Hannelore Buls diskutiert nicht selten mit hochrangigen Politikerinnen und Staatsvertretern über all das, was Frauen bewegt oder bewegen sollte: Entgeltgleichheit, Mindestlohn, Alterssicherung, etc. „In Westdeutschland verdienen Frauen im Durchschnitt 42 Prozent des Lebenseinkommens eines Mannes“, schildert Buls. Entsprechend weniger Rente erhalten sie. „Da steuern wir auf ein dickes Problem zu, das mit mehr Erwerbstätigkeit, gerechter Bezahlung und damit höheren eigenen Rentenbeiträgen für Frauen gelöst werden kann“, so Buls. Auch Gesundheitspolitik, Pflege oder Gewalt gegen Frauen gehören zum Themenspektrum des Frauenrates.
Politisch gesehen habe sich die Situation der Frauen verbessert. „Es ist nicht mehr politisch korrekt zu sagen, Frauen könnten gewisse Berufe nicht ausüben. Eine große Errungenschaft“, konstatiert Buls. Gleichwohl blieben Frauen in hohen Führungspositionen eine Ausnahmeerscheinung.
In der Regel einmal pro Woche führt ihre Tätigkeit Hannelore Buls nach Berlin. Dabei kommt es zu spannenden Treffen. Im vergangenen Jahr begegnete sie Bundespräsident Joachim Gauck bei einer Gesprächsrunde zum Internationalen Frauentag. Im Januar 2015 ist ein 90-minütiges Gespräch mit Kanzlerin Angela Merkel in Buls‘ Terminplan notiert: „Dass mit Frau Merkel eine Frau an der Spitze Deutschlands steht, hat viel an der Einstellung gegenüber Frauen im Beruf und in der Politik verändert“, sagt das SPD-Mitglied Buls.
Seit ihrer Geburt 1952 lebt Hannelore Buls in Neu Wulmstorf. Ihre Familie siedelte von Bessarabien - einem Landstrich am Schwarzen Meer (heute Ukraine) - an Hamburgs Peripherie um. Nach dem Realschulabschluss in Buxtehude 1967, einer kaufmännischen Ausbildung in einer Textilfabrik und mehrjähriger Arbeit als kaufmännische Angestellte in Hamburg begann Hannelore Buls mit bereits 30 Jahren ein Studium der Volkswirtschaftslehre: „Damals war es nicht üblich, dass Mädchen eine weiterführende Schule besuchten“, sagt sie.

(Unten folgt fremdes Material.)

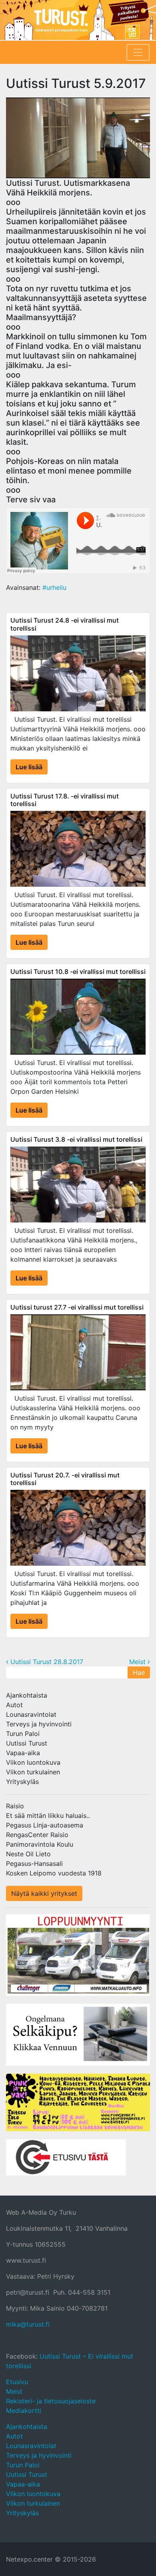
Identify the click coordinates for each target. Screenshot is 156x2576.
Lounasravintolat (31, 1714)
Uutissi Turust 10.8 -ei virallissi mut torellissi (78, 971)
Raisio (15, 1806)
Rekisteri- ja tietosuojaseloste (51, 2401)
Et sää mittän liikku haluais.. (48, 1816)
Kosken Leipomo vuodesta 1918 (54, 1873)
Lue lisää (29, 767)
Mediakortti (23, 2411)
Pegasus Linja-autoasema (44, 1825)
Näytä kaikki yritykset (44, 1893)
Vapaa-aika (23, 1753)
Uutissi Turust (26, 1743)
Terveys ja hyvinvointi (39, 1724)
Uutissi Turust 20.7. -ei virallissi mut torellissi (65, 1479)
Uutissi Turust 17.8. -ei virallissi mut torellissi (64, 800)
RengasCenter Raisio (37, 1835)
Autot (14, 1705)
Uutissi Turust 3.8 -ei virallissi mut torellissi (76, 1139)
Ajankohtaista (26, 1695)
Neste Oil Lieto (28, 1854)
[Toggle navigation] (138, 52)
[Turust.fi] (78, 20)
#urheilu (54, 587)
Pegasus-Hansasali (34, 1863)
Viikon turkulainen (33, 1772)
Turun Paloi (23, 1734)
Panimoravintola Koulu (39, 1844)
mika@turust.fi (28, 2324)
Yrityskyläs (22, 1782)
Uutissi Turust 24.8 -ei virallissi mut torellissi (64, 624)
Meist (138, 1662)
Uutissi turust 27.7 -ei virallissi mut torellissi (77, 1307)
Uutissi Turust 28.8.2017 (45, 1662)
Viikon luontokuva (33, 1762)
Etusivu (17, 2382)
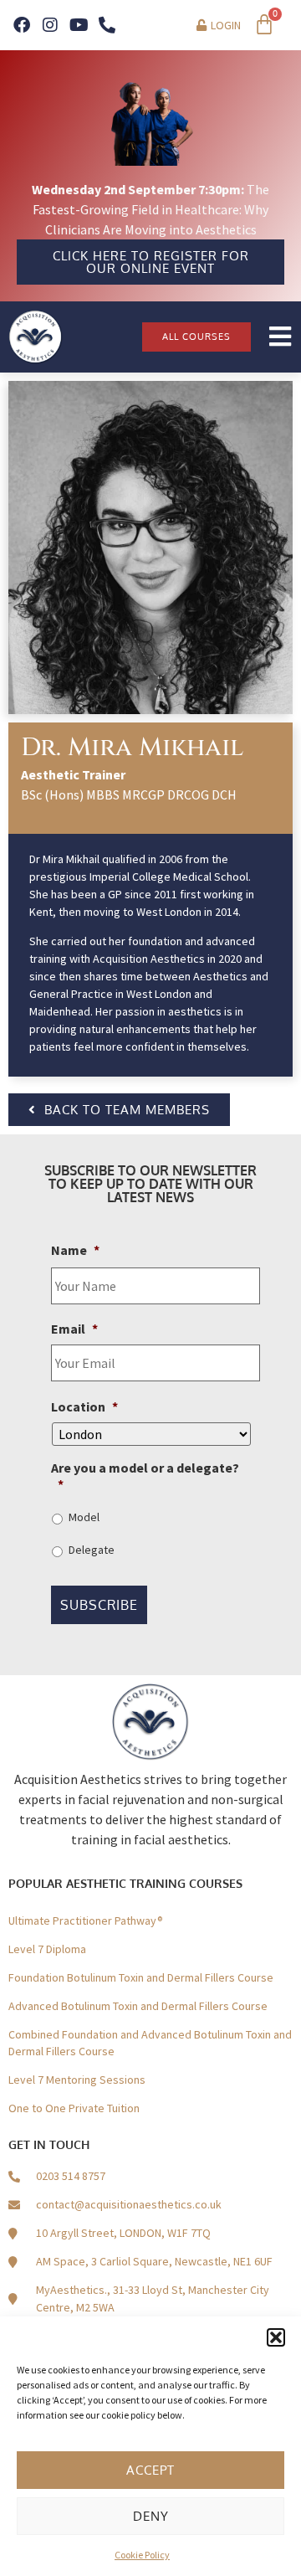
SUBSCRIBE (99, 1605)
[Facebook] (21, 25)
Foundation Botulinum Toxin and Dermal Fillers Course (140, 1977)
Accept (150, 2470)
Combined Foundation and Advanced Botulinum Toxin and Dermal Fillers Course (150, 2043)
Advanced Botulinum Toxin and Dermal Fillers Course (138, 2005)
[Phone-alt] (107, 25)
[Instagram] (50, 25)
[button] (276, 2337)
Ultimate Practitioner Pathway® (85, 1920)
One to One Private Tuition (74, 2108)
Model (84, 1517)
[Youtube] (78, 25)
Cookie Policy (142, 2554)
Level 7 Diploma (47, 1948)
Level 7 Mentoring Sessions (76, 2079)
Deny (151, 2516)
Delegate (92, 1549)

Im November kandidiert Hannelore Buls erneut für zwei Jahre als Vorsitzende des Frauenrates. Wird sie wiedergewählt, muss ihr Ehemann Norbert wohl weiter den einen oder anderen Tag auf seine Frau verzichten - wenn mal wieder wichtige Konferenzen in der Bundeshauptstadt anstehen.